[Prompt a] Please translate this sentence from the passage on the Age of Terror series into French: "In common with television executives, terrorists like to get good ratings."

In common with television executives, terrorists like to get good ratings. Capturing public attention is part of the plan, and though their actions generally have a narrowly defined goal – the release of imprisoned comrades, say – they're alway advertising for the cause as well, pushing what they regard as a criminally neglected injustice into the headlines. Which means that the relationship between terrorists and journalists is always potentially compromised, the interests of both parties overlapping in a slightly queasy way. The problem is conspicuous in Age of Terror, Peter Taylor's new series, which purports to be about cardinal moments in the recent history of applied terror but that can't help but look like what old print journalists used to call "marmalade droppers", stories so captivating that the toast halts in midair as it travels to the mouth of the newspaper reader.
"What happened during those six days in Entebbe transformed the age of terror," Taylor claimed about the 1976 hijacking of an Air France aircraft and the Israeli commando raid that subsequently released many of the hostages. But he never persuasively explained how. It seemed just as likely that this incident had been singled out from the many assaults and atrocities of the Seventies for the same reasons that it had dominated the headlines at the time: the story might have been crafted for Hollywood in its combination of historical irony and bold endeavour.

[Prompt b] Output everything in the entries from the line containing "Given: Dismiss the scientific articles notice" down to the last line of the entries as a JSON list of strings, one string per line. Skip blank lines and leave out the pictures.

[Material for the task]
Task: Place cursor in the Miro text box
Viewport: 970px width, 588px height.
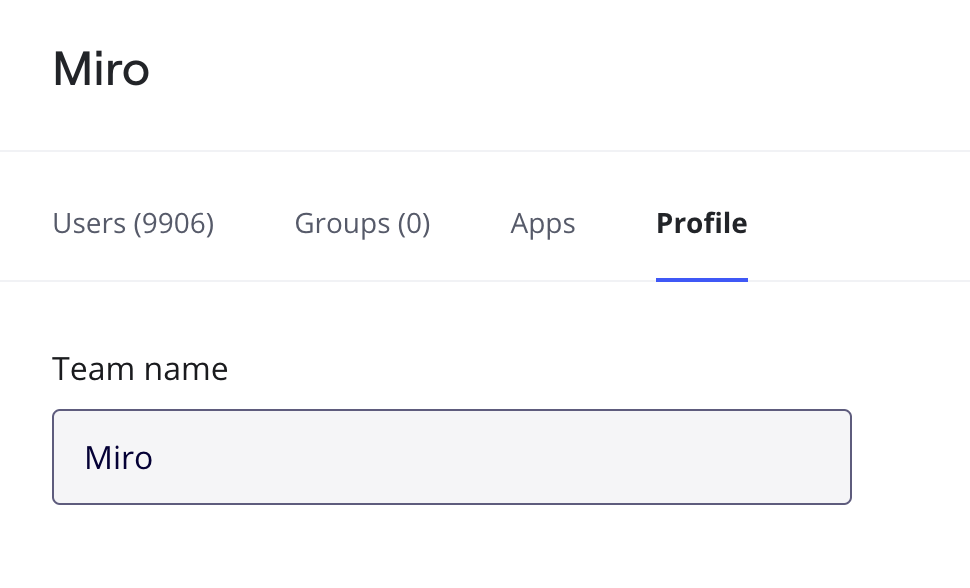Action: tap(451, 457)
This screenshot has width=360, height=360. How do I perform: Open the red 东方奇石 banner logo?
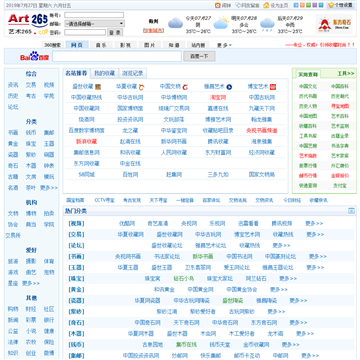pos(334,24)
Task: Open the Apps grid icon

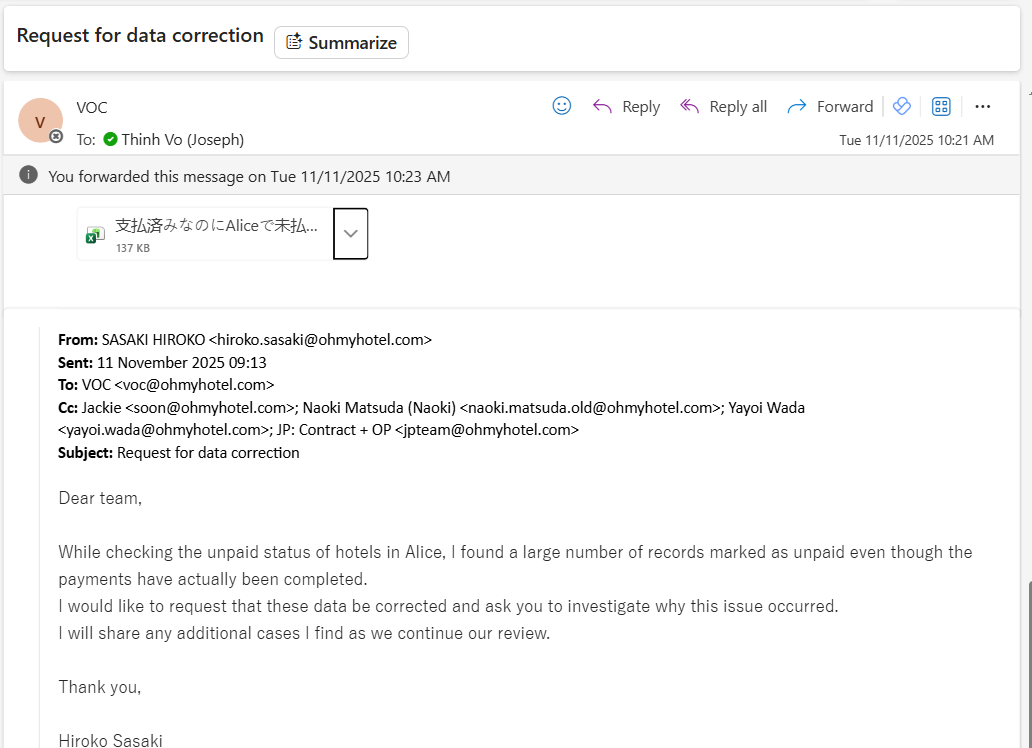Action: tap(941, 106)
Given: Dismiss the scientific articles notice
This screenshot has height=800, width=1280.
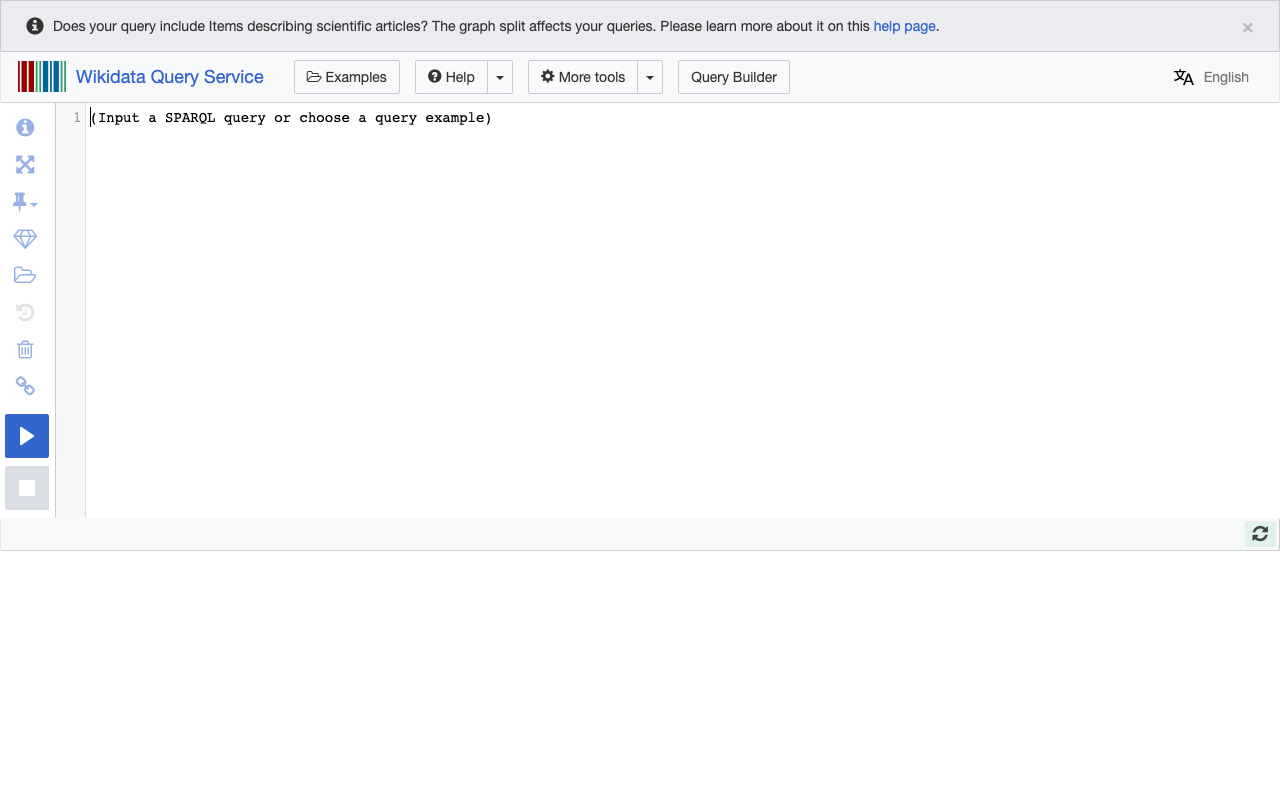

[Final result a] Comme les dirigeants de chaînes de télévision, les terroristes aiment obtenir de bonnes audiences.

[Final result b]
[
  "Given: Dismiss the scientific articles notice",
  "This screenshot has height=800, width=1280."
]